Colouration changes through development. Dorsum in newly metamorphosed juveniles is dark gray. The ventral surface is pale, partially translucent. Palmar and plantar surfaces are also pale. Later on, palmar and plantar surfaces and the posterior region of venter show a pallid orange colour that gets more intense over time. Larger juveniles have also dark green dorsal surface of body and limbs, dark blue ventral surface with white spots, and some orange-red patches on the axils and belly. Colouration is variable in adults. The dorsal colour varies from light to dark green to almost black. Ventral surface exhibits a green or grayish blue pattern with red patches; one patch is always present on abdominal region and axils, and often in gular and pectoral region. There are small white spots covering all ventral surface, including limbs, throat, pectoral and abdominal regions. Palmar and plantar surfaces have red orange colouration.

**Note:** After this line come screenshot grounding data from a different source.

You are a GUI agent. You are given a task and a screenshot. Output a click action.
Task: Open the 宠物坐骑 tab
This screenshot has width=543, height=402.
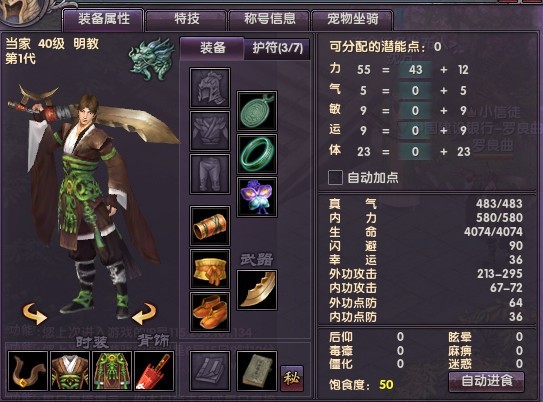tap(353, 19)
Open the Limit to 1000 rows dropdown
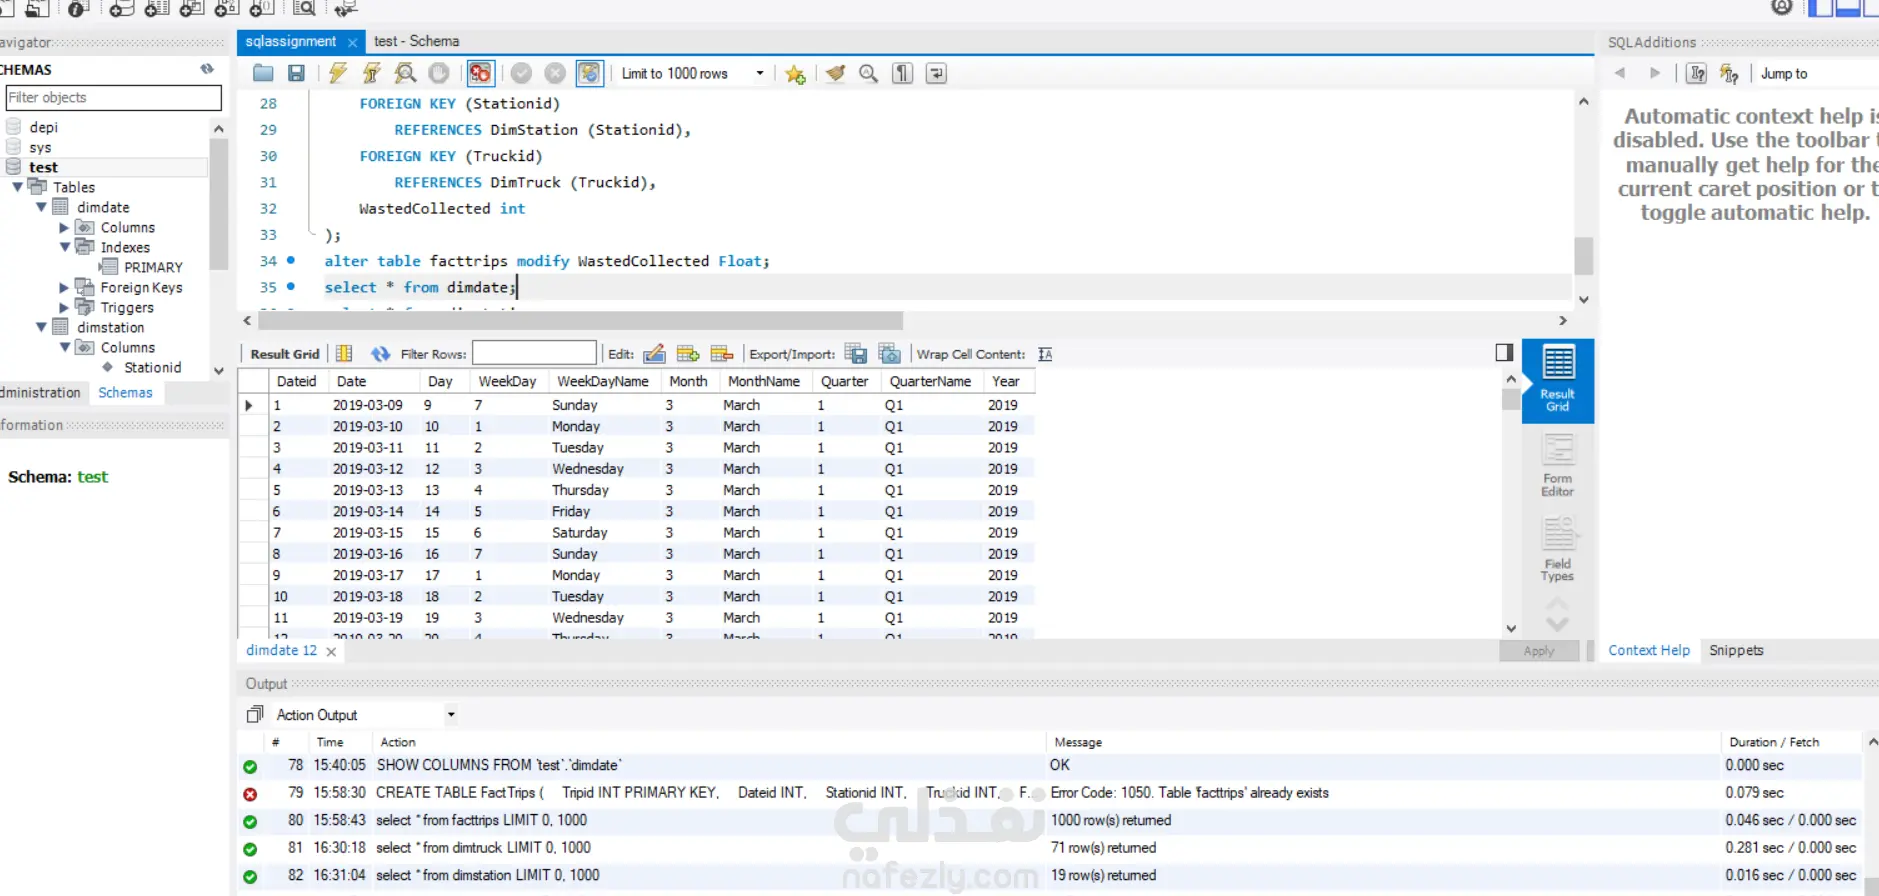Screen dimensions: 1879x896 click(x=760, y=73)
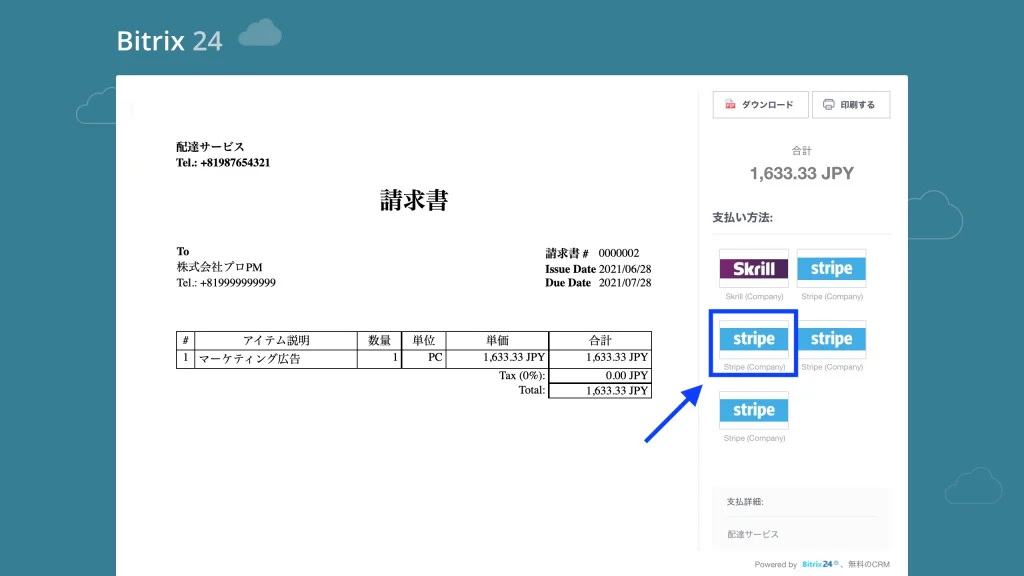The image size is (1024, 576).
Task: Click the Skrill (Company) caption
Action: [x=754, y=296]
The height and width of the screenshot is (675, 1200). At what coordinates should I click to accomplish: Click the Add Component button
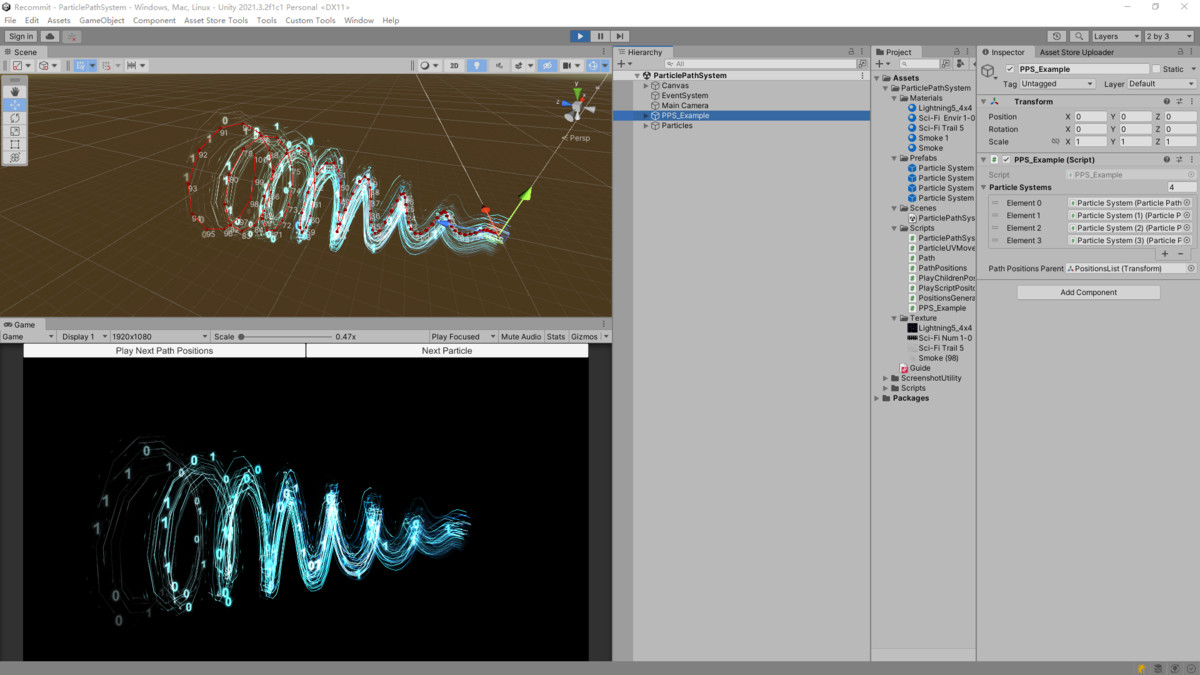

Colouration is suspected to be aposematic. These toads show the unkenreflex when disturbed.

==Reproduction==
Melanophryniscus macrogranulosus is an explosive breeder, breeding after heavy rains in temporary streams. Males call in shallow water along the streams both day and night, sometimes hidden in small cavities in the ground. Amplexus takes place in water.

==Habitat and conservation==
Melanophryniscus macrogranulosus is only known from the Atlantic Forest biome. All known populations occur close to forest remnants. Breeding takes place in temporary streams.

The International Union for Conservation of Nature has assessed the species as "Vulnerable". Caorsi and her colleagues suggest that it should be classified as "Endangered" because of its small range, fragmented habitat, and disturbance from human activities. It is not known to occur within any protected area.